Big news yesterday: announcement of a new medical malpractice “apology and settlement offer” program set to begin at seven Massachusetts hospitals. This is supposedly to reduce lawsuits – and no doubt, it will. (Although it's bound to make little difference in terms of patient safety. See here.) From what we can tell, it is supposed to work this way: A medical error occurs. A doctor or nurse reports this to the hospital. The hospital investigates. The investigatory process is controlled by the hospital – presumably the hospital’s lawyer, risk manager and staff, essentially the defendant in a potential malpractice case. If they decide malpractice has occurred, they apologize and make an offer of compensation to the patient. And if the patient takes it, they must sign away all of their legal rights, no matter what they later discover about the negligent care they received, or their future medical needs.
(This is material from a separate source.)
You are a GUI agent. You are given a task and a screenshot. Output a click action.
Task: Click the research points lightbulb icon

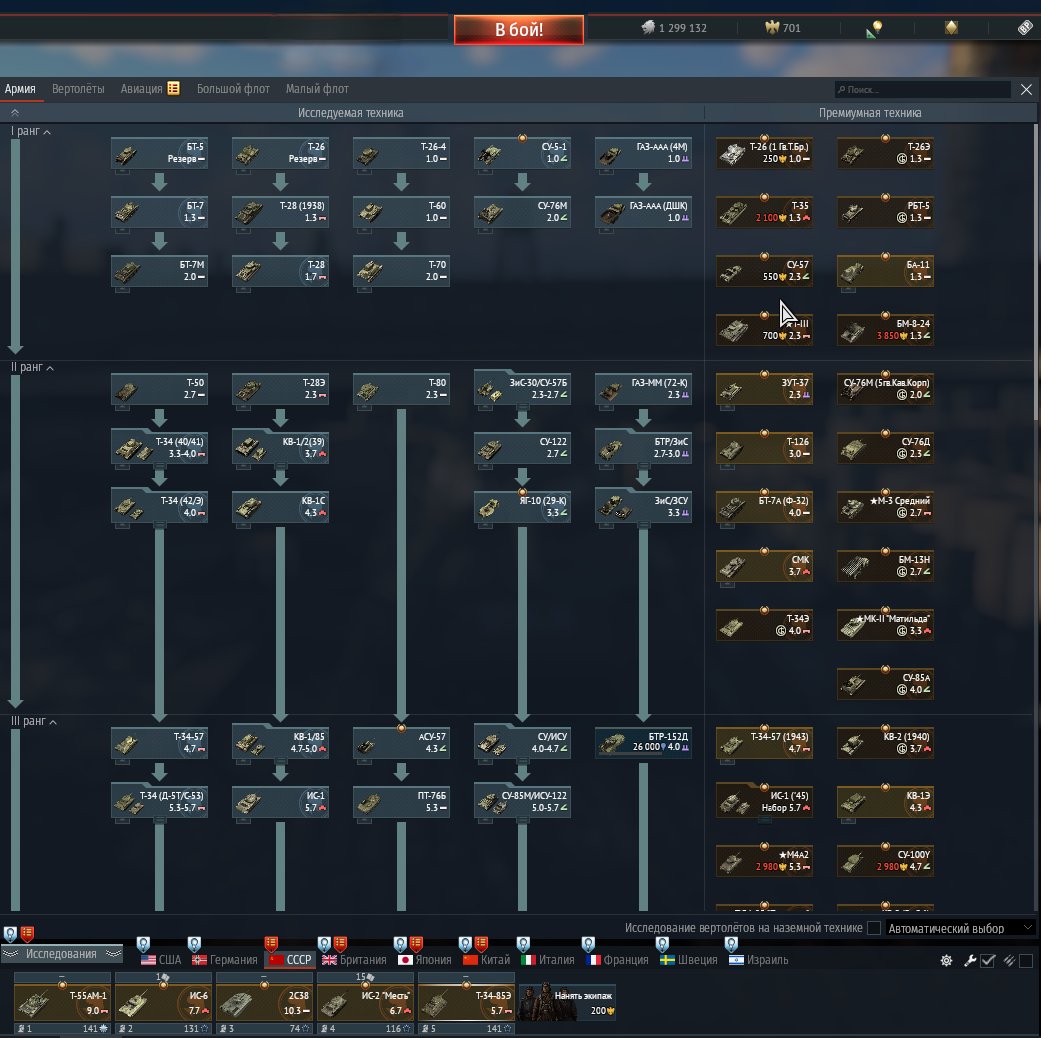click(x=875, y=28)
Now, they say that patients will be “encouraged” to hire a lawyer to evaluate whether an offer is fair. But counsel is not required – and that’s a big problem. In fact, since the goal of the program is to prevent litigation, won’t the hospital’s risk managers try to decide all of this before the patient becomes suspicious that malpractice may have occurred and consults an attorney? What happens in a situation where a patient is catastrophically injured and is pressured by the hospital to resolve their case for a fraction of what they need or deserve, particularly when it comes to future medical expenses? In fact, how could any lay person ever be capable of making a reasoned decision as to what they may need in a serious case, without the assistance of counsel or their own expert. Sound fair to you?
It didn’t to Suffolk University Law professor Gabriel H. Teninbaum, who took a long look at apology programs around the country, including the University of Michigan hospital system (UMHS) on which the new Massachusetts program is based. The devil is in the details in any program like this, and unfortunately, without more safeguards, this particular program may be sending many patients and their families straight to Hades. Here’s why.
The UMHS program, developed by former med mal defense lawyer Richard Boothman who is now risk manager at UMHS, allows patients to be represented by counsel – but doesn’t require it. (Other programs require counsel.) And while under the Massachusetts program, “hospitals will encourage patients to hire a lawyer to evaluate whether an offer is fair,” there is no indication – yet – that this would be required before a patient signs away their legal rights as the request of a hospital with a clear conflict of interest. Writes Teninbaum,
Patients need an advocate because programs like UMHS have attorneys whose primary obligation is to protect the assets of their organization. This dynamic results in what is, in actuality, an adversarial environment that simply uses collaborative language. Without legal advice of their own, patients who take part in apology programs must trust that risk managers would violate their obligation to their own employer (of keeping overall costs low), in order to give them an appropriate settlement. There is simply no evidence that this has, or will, occur and no program has released any data to that effect. …
In other words, it has not been made public whether patients with valid claims for malpractice are giving up some compensation to which they are entitled in exchange for the warm discussions UMHS provides. If the small glimpse provided by [one anecdotal] case is a representative of what UMHS does, then the organization derives significant financial benefits by paying less money to patients injured by medical errors.
Her name is Michelle Hereford, a hospital administrator who is trained as a clinical nurse. In other words, unlike most family members, knew quite a bit about appropriate patient care. Hereford’s 44-year-old husband and leukemia patient was killed after his bowel was perforated during surgery at a University of Michigan hospital, and fecal material spread into the rest of his body and gave him sepsis. Michelle tried to get the hospital to respond to increasing symptoms that she witnessed but even with her expertise, she failed. She filed a complaint with the University of Michigan Medical Center, claiming that the perforation in his bowel was diagnosed too late. Rick Boothman apologized to her but admitted no mistake, instead issuing a patronizing statement that she wasn’t in the loop with the other doctors treating her husband. She put it this way: “It was a canned letter. It was not an admission, and it wasn't a denial. They're minimizing their risk.” This experience spurred Michelle into become a patient safety activist, we assume to try to fix the University of Michigan system.
The UMHS system allows attorney involvement, but does not expressly recommend it. Let’s hope the Massachusetts system doesn’t just allow it, doesn’t just recommend it, but requires it - before any patient is asked to sign away their legal rights.